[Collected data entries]
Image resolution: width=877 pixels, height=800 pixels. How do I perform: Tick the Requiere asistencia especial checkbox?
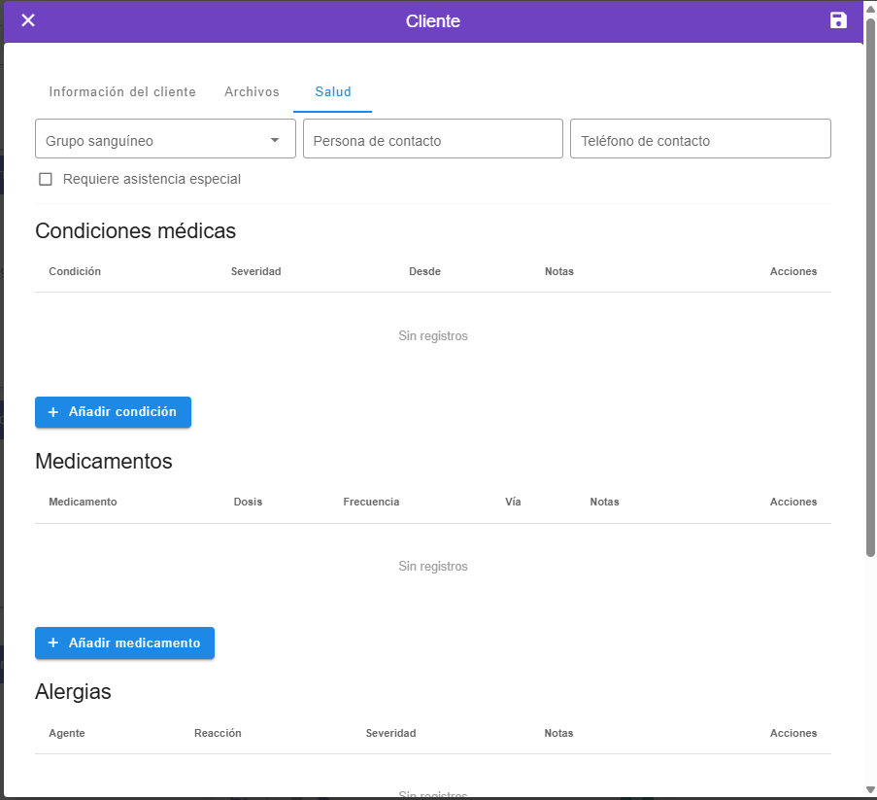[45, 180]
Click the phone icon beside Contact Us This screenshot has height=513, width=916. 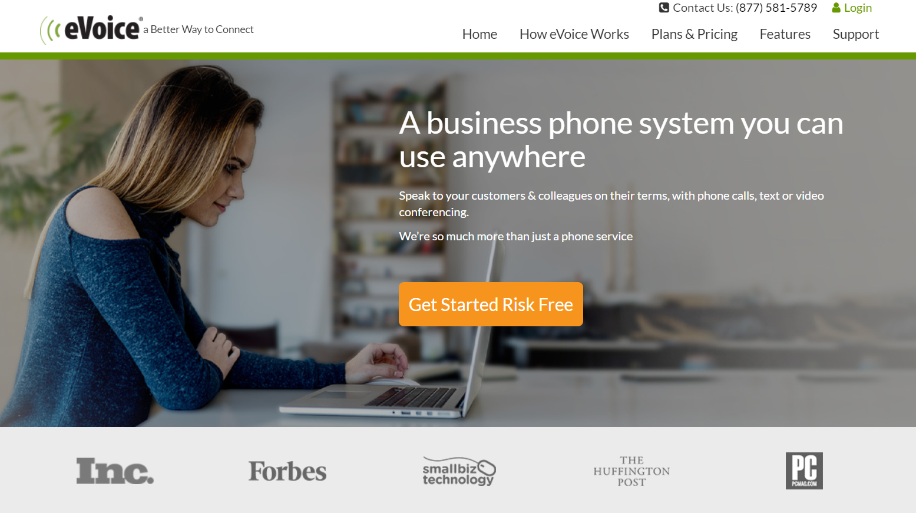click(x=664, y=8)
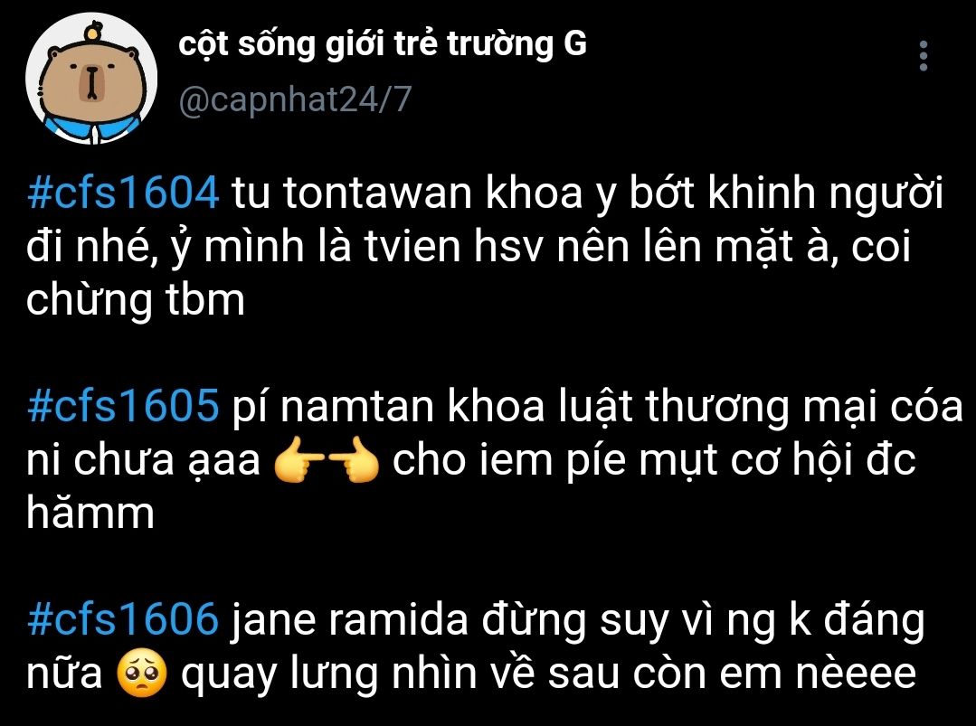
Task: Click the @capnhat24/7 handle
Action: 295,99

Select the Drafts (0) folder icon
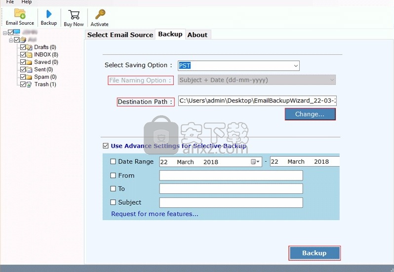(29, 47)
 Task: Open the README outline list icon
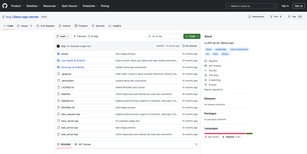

## Required work
Print only the lines from the line that contains "Select the Drafts (0) folder icon" to the final line of the data, inclusive. Pictures stay out.

## Result
Select the Drafts (0) folder icon
(29, 47)
 Task: Open the README outline list icon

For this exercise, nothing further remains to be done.